Mechanistic Insights into Anti-Melanogenic Effects of Fisetin: PKCα-Induced β-Catenin Degradation, ERK/MITF Inhibition, and Direct Tyrosinase Suppression

Round 1

Reviewer 1 Report

Comments and Suggestions for Authors

This manuscript investigates the multi-target mechanism of fisetin in attenuating melanogenesis, with a focus on PKCα/β-catenin, ERK/MITF signaling pathways, and direct tyrosinase suppression. The study design is well-structured, the experimental data are generally solid, and the conclusions are supported by both in vitro assays and computational analyses. However, several minor issues need clarification or supplementation to enhance the manuscript’s rigor and readability.

2.1 In Section 2.3 (PKCα/β-catenin pathway), the authors show fisetin activates PKCα and promotes β-catenin degradation. However, it remains unclear whether fisetin directly binds to PKCα to induce its activation (as suggested by computational docking in Section 2.6) or indirectly regulates PKCα via upstream signaling molecules. A brief discussion linking the docking results (e.g., ATP-binding pocket interaction) to the observed PKCα activation (e.g., potential allosteric modulation or competitive inhibition of negative regulators) would help bridge this gap.

2.2 In Section 2.4 (ERK pathway), the authors use PD98059 to validate ERK’s role but do not report whether fisetin affects the phosphorylation of other MAPK family members (e.g., p38, JNK) beyond ERK and JNK. While JNK phosphorylation is mentioned, its functional relevance to melanogenesis (e.g., whether JNK inhibition reverses fisetin’s effects) is not addressed. A short supplementary experiment or discussion on JNK’s potential role (or lack thereof) would enhance mechanistic completeness.

Author Response

Reviewer 1

Comments and Suggestions for Authors

This manuscript investigates the multi-target mechanism of fisetin in attenuating melanogenesis, with a focus on PKCα/β-catenin, ERK/MITF signaling pathways, and direct tyrosinase suppression. The study design is well-structured, the experimental data are generally solid, and the conclusions are supported by both in vitro assays and computational analyses. However, several minor issues need clarification or supplementation to enhance the manuscript’s rigor and readability.

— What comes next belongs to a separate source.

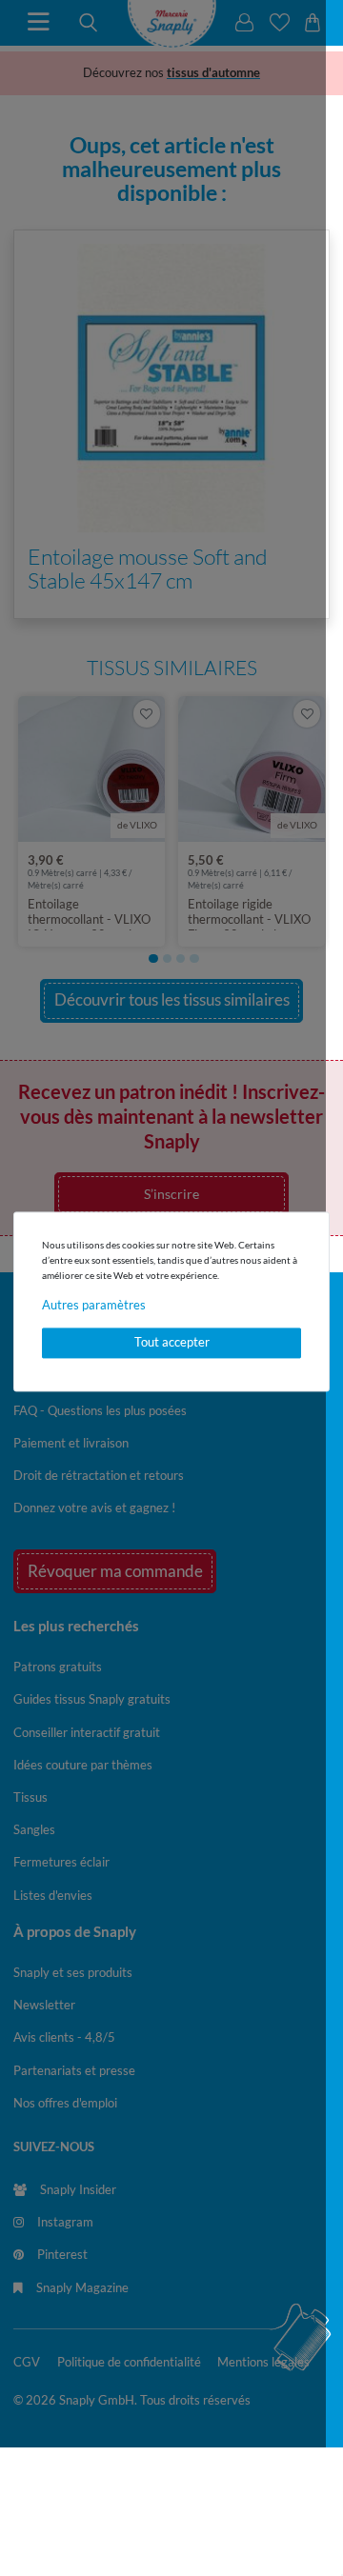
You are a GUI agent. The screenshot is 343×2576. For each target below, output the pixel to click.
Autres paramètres (94, 1304)
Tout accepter (172, 1342)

2.1 In Section 2.3 (PKCα/β-catenin pathway), the authors show fisetin activates PKCα and promotes β-catenin degradation. However, it remains unclear whether fisetin directly binds to PKCα to induce its activation (as suggested by computational docking in Section 2.6) or indirectly regulates PKCα via upstream signaling molecules. A brief discussion linking the docking results (e.g., ATP-binding pocket interaction) to the observed PKCα activation (e.g., potential allosteric modulation or competitive inhibition of negative regulators) would help bridge this gap.

Response

Thank you for your comment. We agree that clarifying the connection between the computational and experimental findings would strengthen the mechanistic interpretation.

Although the docking results in Section 2.6 (Figure 6) predict that fisetin interacts with the ATP-binding pocket of PKCα (Val420 and Thr401), such binding does not necessarily imply inhibition. Flavonoids are known to modulate PKC activity in a concentration-dependent and context-specific manner rather than functioning as classical inhibitors. For example, Picq [1] et al. (1989) reported a biphasic response in which quercetin stimulates PKC at low concentrations but inhibits it at higher doses [1]. This precedent supports the possibility that fisetin may similarly enhance PKCα activation through mechanisms involving redox regulation, altered membrane microenvironments, or interactions with lipid cofactors, any of which could stabilize or promote PKCα functional activity rather than suppress it [1, 2].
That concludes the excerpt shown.